I fondly recall that when Mike announced his candidacy for the 2008 election at the National Press Club, my mother happened to be visiting me in Washington. Mike and Whitney were kind enough to invite her to the announcement and a post-event reception at their home in Arlington, Virginia. Mom had never been ringside at a presidential candidacy announcement speech. But the funniest thing that day would occur later at the Gravel residence. As I perused the buffet luncheon table, I caught from the corner of my eye Dana Milbank, the political columnist at The Washington Post. He was chatting with my mother! At first I was horrified. Was Milbank going to give my mother the same sort of acerbic ink he had given so many others in DC? It turns out that he introduced himself in a friendly manner to my mother and told her that he was a reporter for the Post. Obviously, when Milbank realized that my mother was not some deep-pocketed Democratic Party donor from Florida helping to bankroll the Gravel campaign, he made his way to some of the more political types in the room. My mother said Milbank seemed very nice, although I tried to convince her that others in DC did not share that observation.

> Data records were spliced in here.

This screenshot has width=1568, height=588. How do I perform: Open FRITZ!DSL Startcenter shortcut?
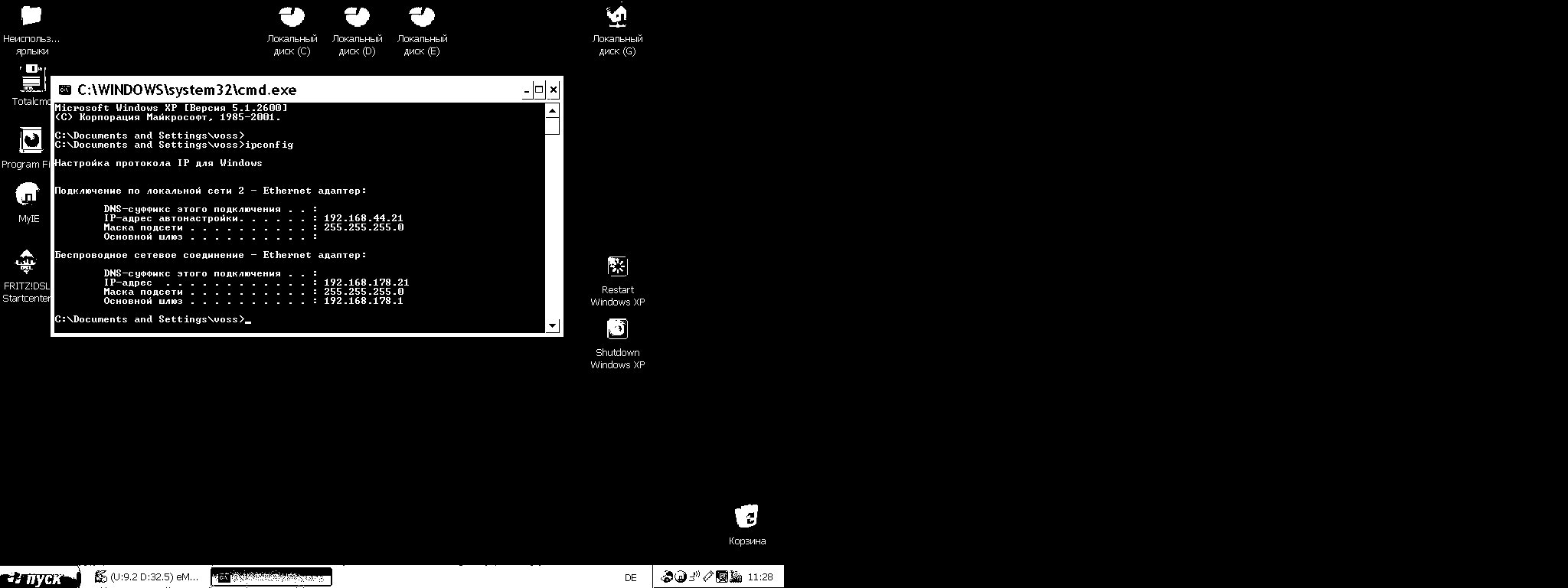(x=27, y=264)
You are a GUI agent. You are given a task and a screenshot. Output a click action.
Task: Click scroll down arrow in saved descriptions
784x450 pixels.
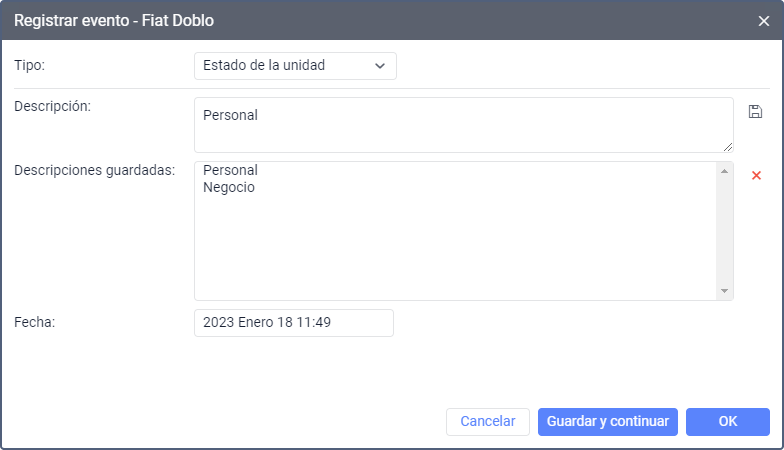[724, 291]
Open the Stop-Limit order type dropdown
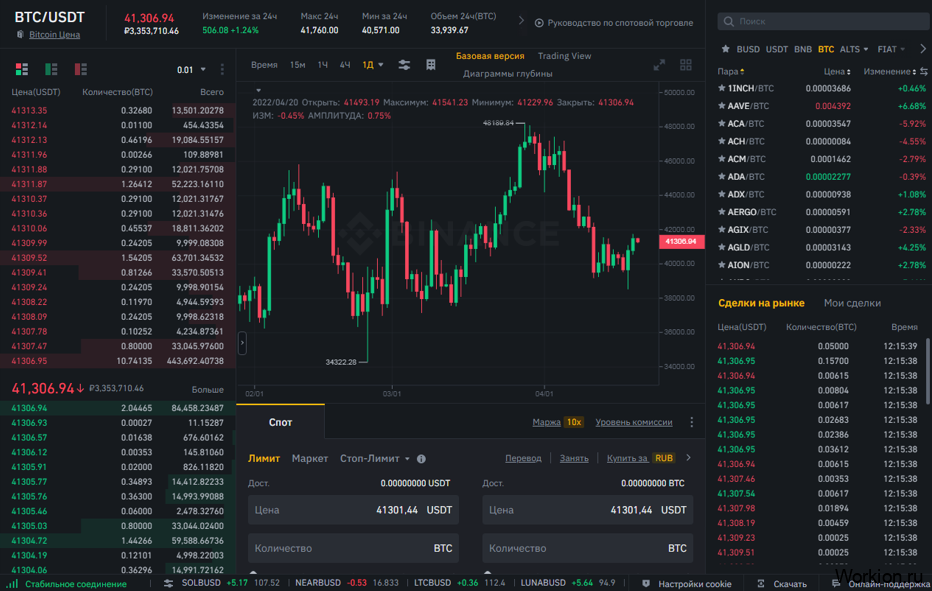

Many times, Mike and I found ourselves at some of the same early evening meetings and other social events in DC and Arlington. Sometimes, Mike would give me a ride back to my apartment in Arlington. On one occasion in 2007, while he was still a candidate for president, he told me before I got out of his car that if he were elected, he wanted me to be his CIA director. While flattered, I told Mike that if that were to occur, two things would happen in quick succession. He would be immediately assassinated and I would be waterboarded to death by a CIA hit team. I also said that hopefully, the hit team would not get to me until after I fired about 95 percent of the CIA workforce. We had a few laughs over that but Mike knew, more than many people, that there was more than a grain of truth to our shared dark humor. The CIA, in fact, has assassinated and even tortured many a political leader who crossed them. Believe it or not, it would have taken someone with Mike’s courage to have successfully taken on the military-intelligence complex—all of the alphabet soup agencies we know and those we have never even heard of. I am still grateful that Mike believed that I could have assisted in his efforts to clean up government as, of all things, his CIA director!

Mike knew a lot about intelligence tradecraft. He was an Army Counterintelligence Corps officer assigned to Stuttgart and Paris during and after the Korean War. His command of French made him the perfect Army field agent in France. He also dropped his nickname “Mike,” opting for his actual first name, Maurice. Maurice Gravel blended in nicely with the French populace and Mike, with his French beret and mustache, likely fooled more than one Soviet, East German, Vietminh, Yugoslav, ex-Vichy or other foreign agent skulking through the French capital during those Cold War years.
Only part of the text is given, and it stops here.